* _Task goal_: All lines at and after the one containing "Viewport: 522px width, 442px height.", up to the end of the listing below, are to be printed exactly, with the pictures omitted.

* _Input_:
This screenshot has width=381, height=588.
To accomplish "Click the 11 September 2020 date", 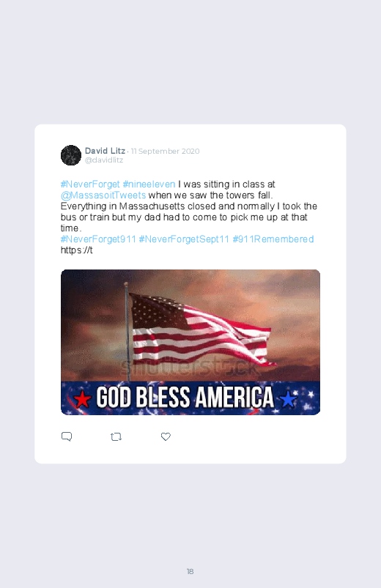I will pos(165,151).
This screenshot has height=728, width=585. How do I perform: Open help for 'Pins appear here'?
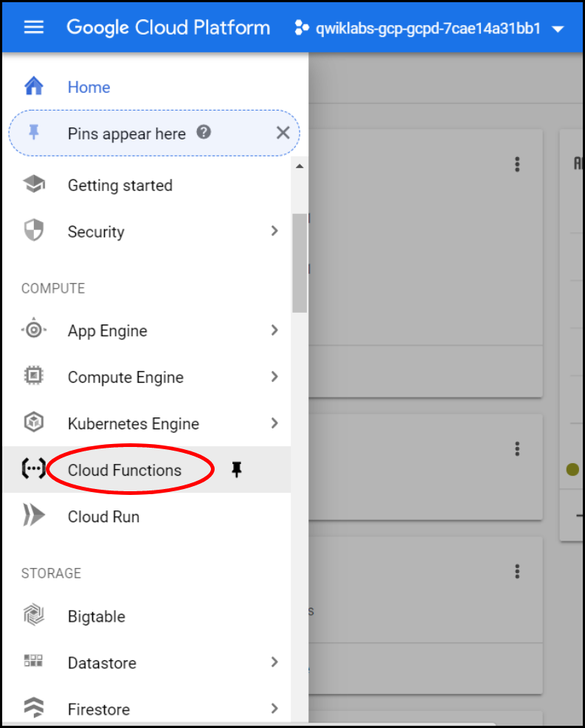[x=204, y=133]
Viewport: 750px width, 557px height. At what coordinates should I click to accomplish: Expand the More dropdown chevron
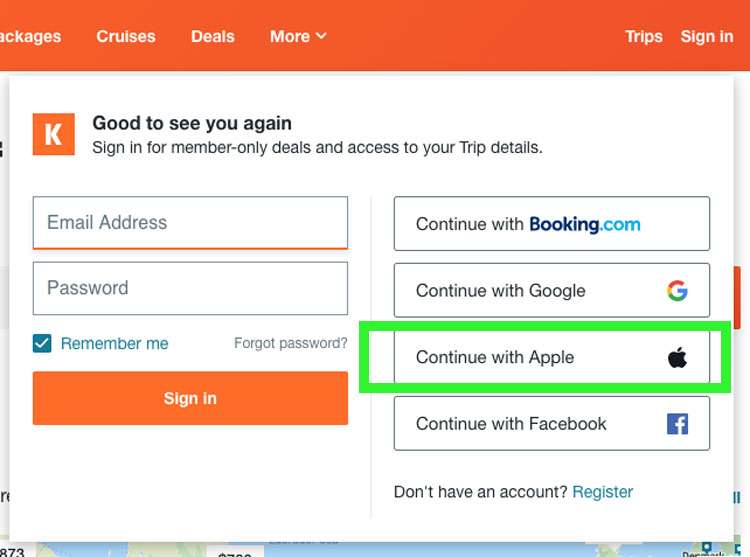[321, 36]
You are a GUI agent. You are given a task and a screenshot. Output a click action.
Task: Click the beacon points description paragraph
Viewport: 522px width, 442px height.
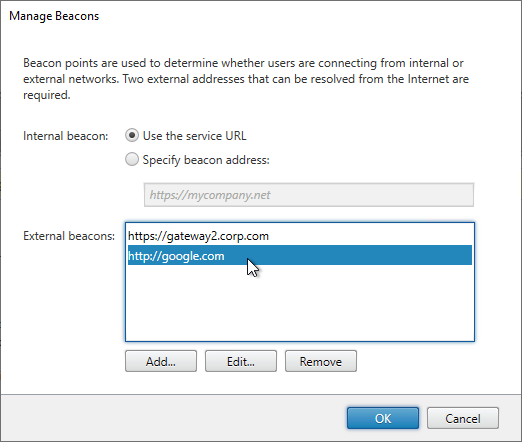[x=246, y=79]
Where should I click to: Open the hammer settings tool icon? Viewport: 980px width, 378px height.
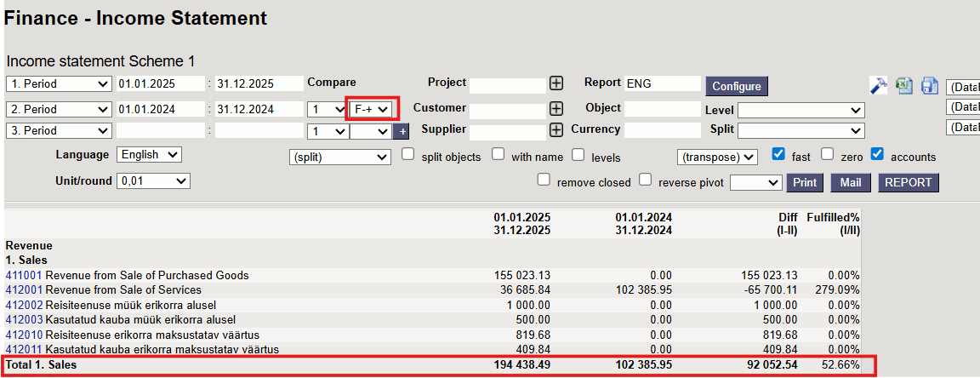point(879,85)
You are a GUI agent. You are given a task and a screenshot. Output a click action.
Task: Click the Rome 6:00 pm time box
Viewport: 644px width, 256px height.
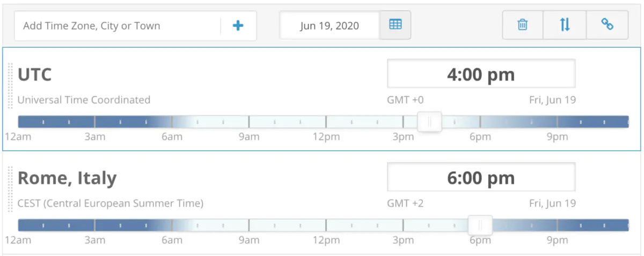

* _Answer_:
Viewport: 522px width, 442px height.
[x=246, y=79]
Where should I click to: Open the hammer settings tool icon? Viewport: 980px width, 378px height.
point(879,85)
You are a GUI agent. You are given a task and a screenshot. Output a click action.
Task: Click the Rome 6:00 pm time box
Viewport: 644px width, 256px height.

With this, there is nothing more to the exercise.